Unquoted empty fields (two consecutive delimiters like ',,') are converted to SQL NULL. A quoted empty field ('""') is stored as an empty string '' - this follows the distinction that quoting an empty value is an intentional empty string, while an unquoted gap represents missing data. This matters for queries using IS NULL vs = '' conditions.
Yes. The parser counts columns from the first row (or header row if enabled). Rows with fewer fields than expected are padded with NULL values. Rows with more fields than expected have the extra fields silently dropped. A warning counter in the UI shows how many rows were adjusted, so you can verify data integrity.
Files under 50 MB process reliably in modern browsers. The parser runs in a Web Worker thread to keep the UI responsive. For files approaching the 50 MB threshold, the tool shows a progress indicator. Beyond 50 MB, memory pressure depends on your device - a machine with 8 GB RAM can typically handle 100+ MB. The .sqlite binary export via sql.js WASM consumes additional memory roughly equal to the database size. If you hit limits, split the CSV externally.
Column names are sanitized: non-alphanumeric characters (except underscores) are replaced with underscores. The resulting name is then double-quoted in the CREATE TABLE statement per SQL standard (e.g., "my_column_1"). This ensures names starting with digits, containing spaces, or matching SQL reserved words (like "order" or 'group') do not cause syntax errors.
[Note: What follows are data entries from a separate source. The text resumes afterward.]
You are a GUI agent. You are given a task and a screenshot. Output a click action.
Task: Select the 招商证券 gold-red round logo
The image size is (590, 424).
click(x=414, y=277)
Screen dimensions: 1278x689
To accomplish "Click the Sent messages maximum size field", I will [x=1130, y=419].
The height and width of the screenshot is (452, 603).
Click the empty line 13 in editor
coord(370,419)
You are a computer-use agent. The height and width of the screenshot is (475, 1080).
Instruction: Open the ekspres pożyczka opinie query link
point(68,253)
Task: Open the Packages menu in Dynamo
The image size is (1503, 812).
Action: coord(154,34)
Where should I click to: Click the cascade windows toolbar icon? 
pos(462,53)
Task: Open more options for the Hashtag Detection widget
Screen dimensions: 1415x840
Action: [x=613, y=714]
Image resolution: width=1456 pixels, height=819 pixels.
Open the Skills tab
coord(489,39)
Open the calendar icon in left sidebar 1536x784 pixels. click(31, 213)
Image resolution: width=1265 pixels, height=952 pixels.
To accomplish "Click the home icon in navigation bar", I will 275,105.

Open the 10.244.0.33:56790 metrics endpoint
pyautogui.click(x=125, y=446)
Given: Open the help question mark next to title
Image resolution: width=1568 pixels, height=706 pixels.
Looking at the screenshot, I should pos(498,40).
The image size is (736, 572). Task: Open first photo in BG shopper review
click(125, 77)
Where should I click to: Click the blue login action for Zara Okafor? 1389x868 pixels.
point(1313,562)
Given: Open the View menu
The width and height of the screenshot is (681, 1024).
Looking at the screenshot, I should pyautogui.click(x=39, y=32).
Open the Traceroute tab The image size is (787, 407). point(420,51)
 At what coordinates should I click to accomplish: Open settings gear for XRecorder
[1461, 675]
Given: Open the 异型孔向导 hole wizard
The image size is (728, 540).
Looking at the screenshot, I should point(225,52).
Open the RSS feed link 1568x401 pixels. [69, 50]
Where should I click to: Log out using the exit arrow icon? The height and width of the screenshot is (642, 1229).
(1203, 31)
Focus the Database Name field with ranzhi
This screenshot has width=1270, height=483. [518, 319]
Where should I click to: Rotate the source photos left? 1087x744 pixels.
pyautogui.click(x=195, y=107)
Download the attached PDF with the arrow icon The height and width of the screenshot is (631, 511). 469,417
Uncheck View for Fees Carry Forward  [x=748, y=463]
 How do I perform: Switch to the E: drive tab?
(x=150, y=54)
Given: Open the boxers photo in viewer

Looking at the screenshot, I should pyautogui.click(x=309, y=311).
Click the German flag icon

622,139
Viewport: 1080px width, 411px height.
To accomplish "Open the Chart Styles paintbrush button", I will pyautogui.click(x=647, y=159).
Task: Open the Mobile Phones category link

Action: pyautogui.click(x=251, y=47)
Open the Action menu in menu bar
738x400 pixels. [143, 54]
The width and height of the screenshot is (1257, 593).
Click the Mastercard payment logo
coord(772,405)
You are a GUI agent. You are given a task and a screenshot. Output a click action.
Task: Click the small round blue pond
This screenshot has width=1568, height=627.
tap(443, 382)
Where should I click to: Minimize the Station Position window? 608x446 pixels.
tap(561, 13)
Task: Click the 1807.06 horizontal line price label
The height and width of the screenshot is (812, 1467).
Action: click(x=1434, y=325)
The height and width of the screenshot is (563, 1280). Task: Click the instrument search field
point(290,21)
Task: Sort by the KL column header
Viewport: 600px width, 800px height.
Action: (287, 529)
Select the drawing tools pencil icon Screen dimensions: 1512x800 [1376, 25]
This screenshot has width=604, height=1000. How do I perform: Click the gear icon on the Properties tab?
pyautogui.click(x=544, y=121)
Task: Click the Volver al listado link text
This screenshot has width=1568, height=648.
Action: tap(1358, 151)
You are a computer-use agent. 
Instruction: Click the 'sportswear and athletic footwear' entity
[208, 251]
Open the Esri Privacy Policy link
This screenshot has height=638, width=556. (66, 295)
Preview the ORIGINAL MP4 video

The .sql file is a plain text script containing CREATE TABLE and INSERT INTO statements. You can open it in any text editor, review the SQL, and execute it in any SQLite client (or MySQL/PostgreSQL with minor syntax adjustments). The .sqlite file is a binary SQLite3 database ready to open directly in tools like DB Browser for SQLite, Python's sqlite3 module, or any SQLite-compatible application. The binary file is generated using sql.js, a WebAssembly build of SQLite3 running in your browser.